My thought process went something like this: ‘Why is having a child only OK if it affects nothing else in one’s life?  I have a human being here.  Losing my time, energy, mobility and freedom are the sacrifices required to raise a human being.  If I don’t raise this human being, I will have to pay someone else to do it for me.  But why should I value their efforts toward my child, when I don’t value my own?  What is valuable about raising this person?  What is valuable about raising any person?’

I didn’t have time to attend many lectures anymore, or even to sit in the library for hours on end.  Those were luxuries I could afford now only in very small amounts.

When I did attend lectures, however, they didn’t seem relevant to me in the same way as before.  I would sit and listen to graduate students and academics who I knew didn’t have any children talk about freedom and rights.  Yet, now that I had been inducted into parenthood, I started to view human beings with different eyes.  It started to seem like something was missing from these academic discussions.  It’s important to talk about freedom and rights for human beings, but did any of these people know how much work it was to raise a human being?  Surely freedom becomes meaningful when we can choose a certain way of life, and we can only exercise our choice when we are rational enough to have a conception of what is good in life.  Yet, we don’t automatically develop our reasoning about what is good.  We are taught to develop this reasoning by those who raise us, and that takes a lot of sweat and tears.  But there was no mention in these political philosophy lectures of family or parenthood.

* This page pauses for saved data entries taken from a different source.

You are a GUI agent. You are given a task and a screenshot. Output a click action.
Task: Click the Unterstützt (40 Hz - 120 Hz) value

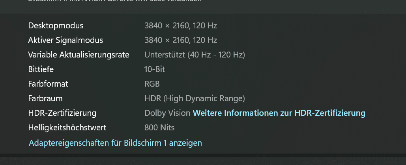pyautogui.click(x=195, y=55)

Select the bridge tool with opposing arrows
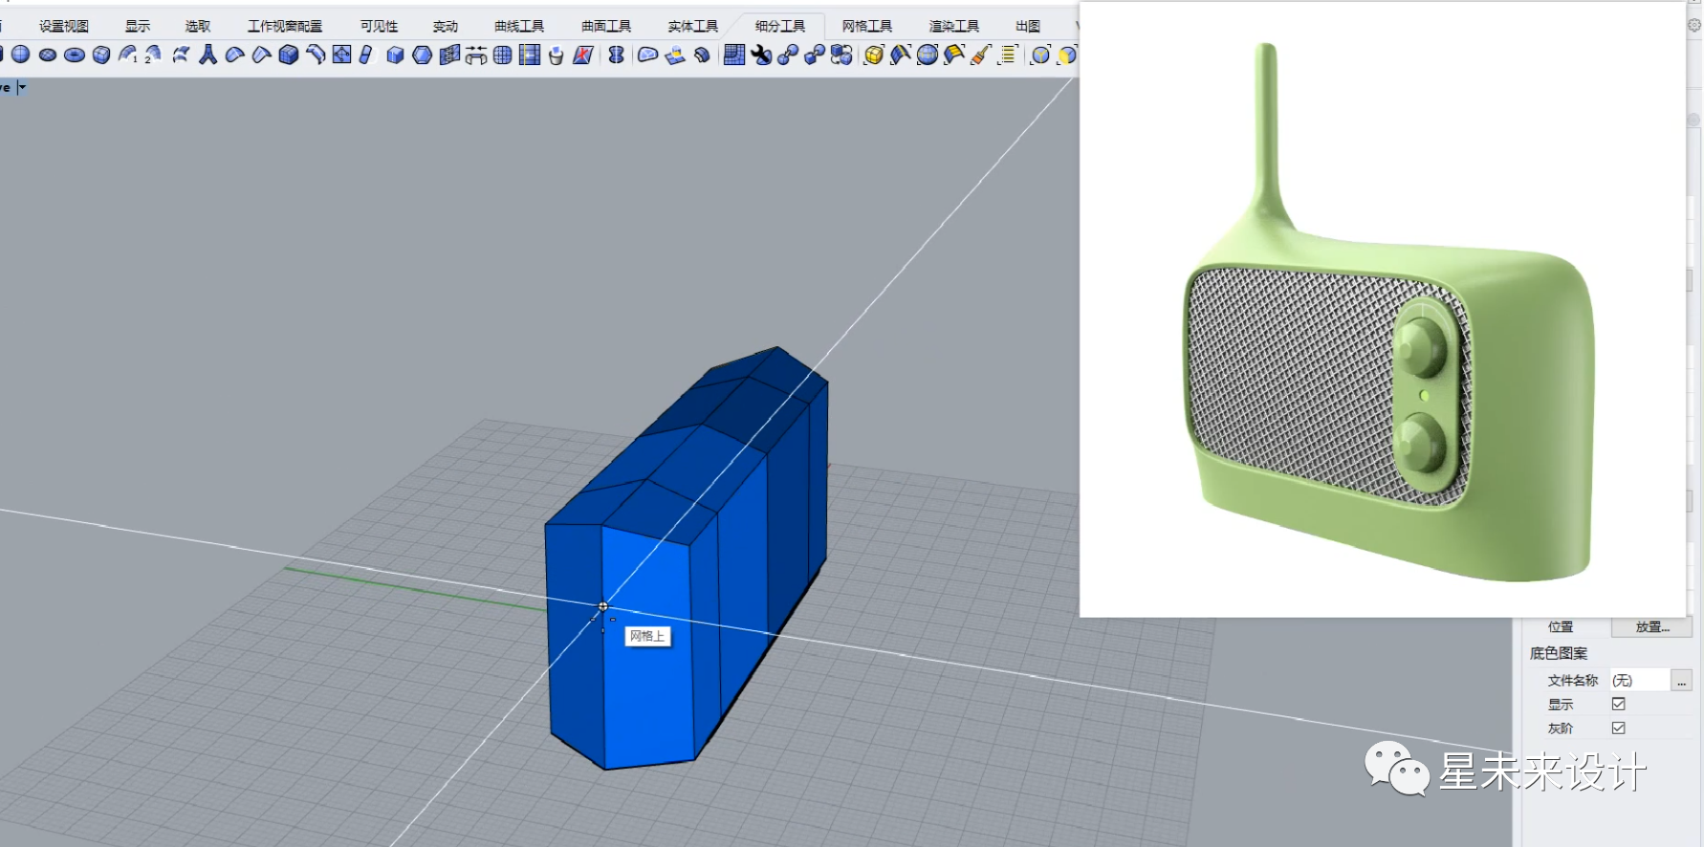click(x=475, y=54)
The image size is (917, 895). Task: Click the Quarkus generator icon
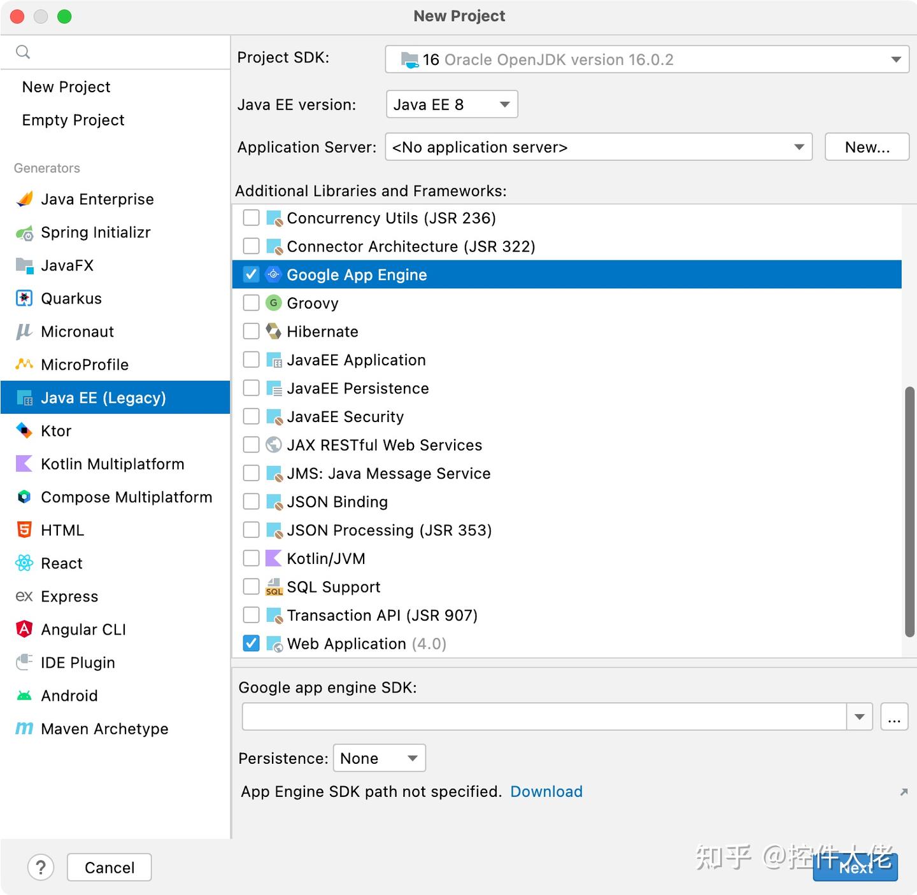tap(24, 299)
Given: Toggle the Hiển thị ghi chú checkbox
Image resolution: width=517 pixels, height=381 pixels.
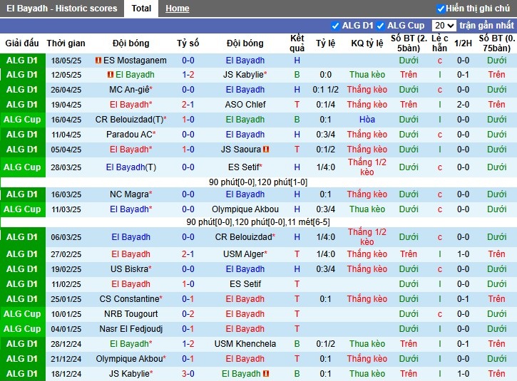Looking at the screenshot, I should 441,9.
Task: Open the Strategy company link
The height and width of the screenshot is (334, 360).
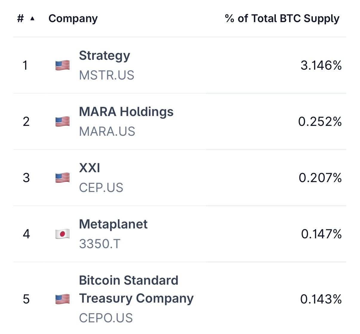Action: (x=104, y=56)
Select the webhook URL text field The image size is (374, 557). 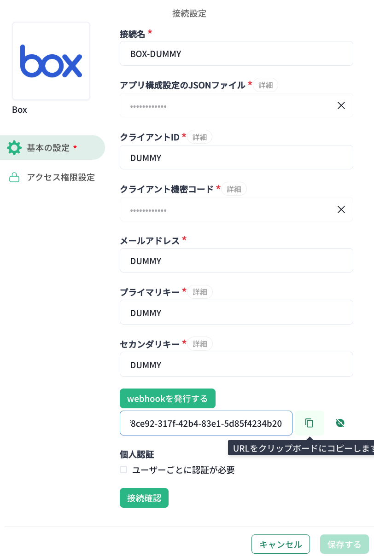point(206,423)
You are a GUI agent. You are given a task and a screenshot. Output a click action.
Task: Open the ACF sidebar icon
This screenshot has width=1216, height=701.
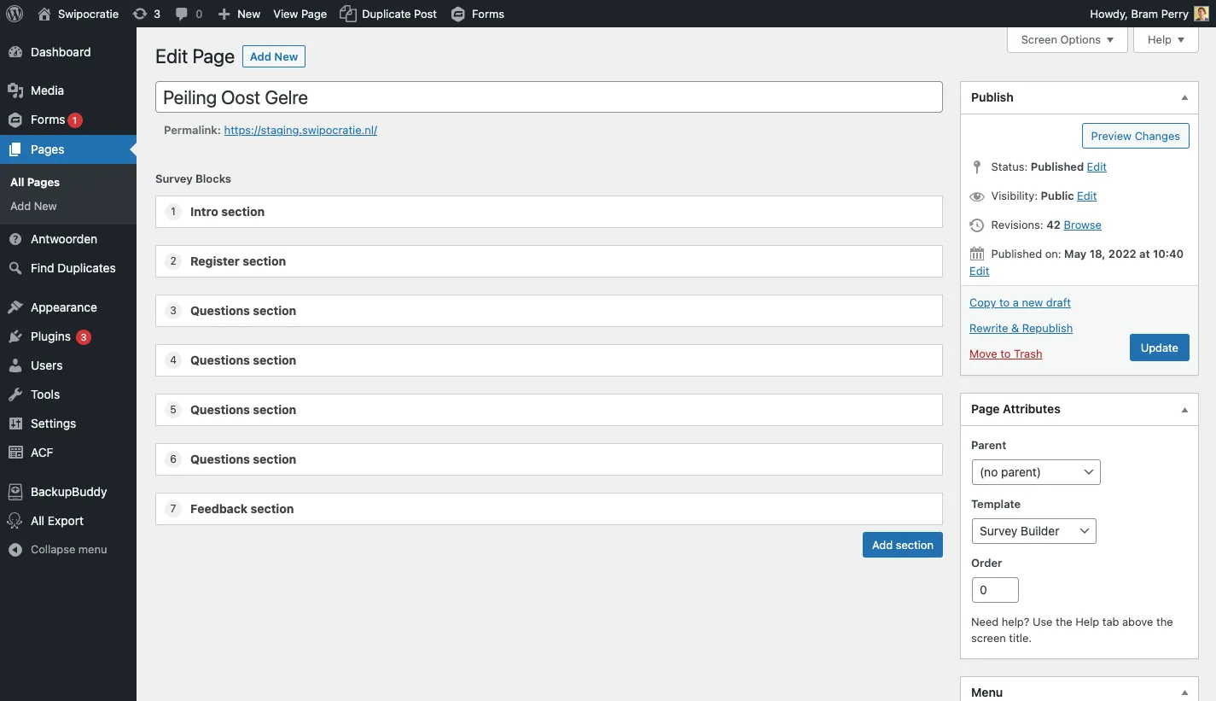pos(15,453)
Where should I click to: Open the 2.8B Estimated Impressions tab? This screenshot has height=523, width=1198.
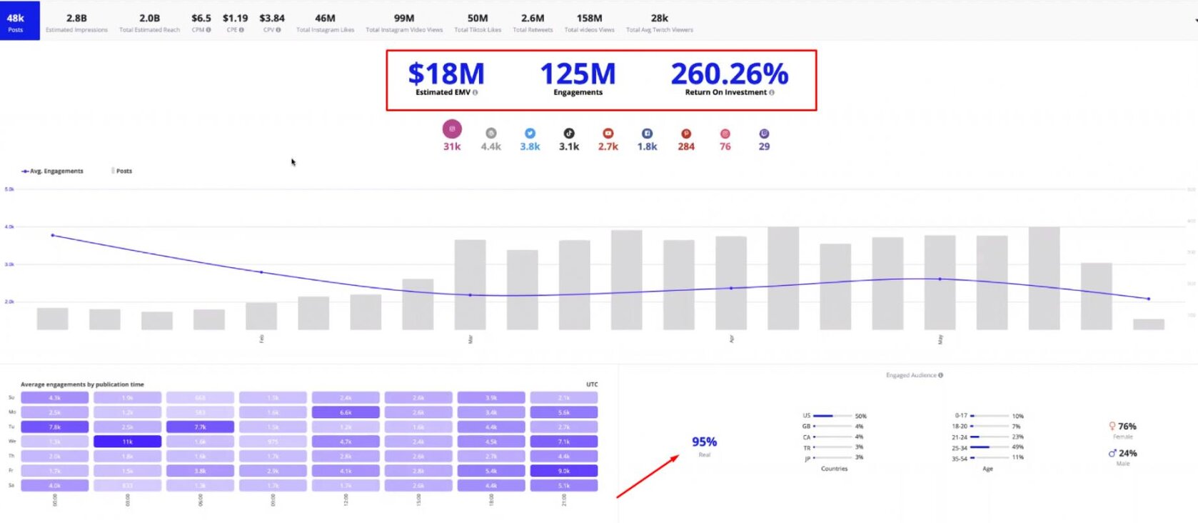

In the same way, I found that something was missing from the great liberal texts that I once enjoyed reading.  They didn’t seem to be talking to me anymore.  They were talking to ‘man’ – a single entity who thought and acted only for himself, a human being who had no life-altering commitments to another human being.   I wanted the liberal texts to tell me how important my new, all-consuming job as a parent was – but it wasn’t there.  Suddenly as a parent I felt shut out of these political discussions of freedom and rights – like I was on the outside, looking in.  The focus in liberalism was all on the freedom that the individual enjoys as a rational, fully developed adult.  There was no mention of how the individual comes develop his rationality.  That part, and this is extremely important, was taken for granted.

That’s when it began to dawn on me:   In our society, we value ‘the individual’.  We value individual rights and individual freedom.  Yet, we do not seem to value the process of raising ‘the individual’.  We seem to think that will happen naturally, without much thought or effort on the part of anyone.  So, we do not value ‘the individuals’ who raise ‘the individual’.  Those of us who raise ‘the individual’ are invisible, unimportant.  This is what I call the ‘liberal paradox’.

All this happened nearly 16 years ago.  I’ve studied a lot more philosophy since then, and I am happy to say that it’s not all bad – there are philosophers who do not take for granted the process of raising a child.  For me, Aristotle stands out as one of these philosophers.  The more I read Aristotle as a parent, the more I appreciate him.  Liberalism focuses on the freedom that human beings should have to pursue what they want, but Aristotle focuses on what is good for human beings to pursue.  He is interested in how human beings become rational enough to know what is good.  And he believes that how a person is raised makes all the difference to her ability to reason about what is good and what is bad.  For Aristotle, childhood matters.

Please do not misunderstand me.  I am still passionate about freedom and rights, and in that way I am sympathetic to liberalism.  But I am vexed by the ‘liberal paradox’.  I think we’re deluding ourselves if we emphasize the importance of freedom, rights, consent, etc. and then ignore or belittle the importance of parenting.  The law may give us political freedom, but our ability to use that freedom and how we will use it is affected hugely by our upbringing.

So, parenting is not ‘nothing’.  On the contrary, the efficacy of our western values of freedom and rights rest upon people who try to do it properly.  So, when women – or men – choose to stay home to do it, we must open our eyes and recognize our indebtedness to them.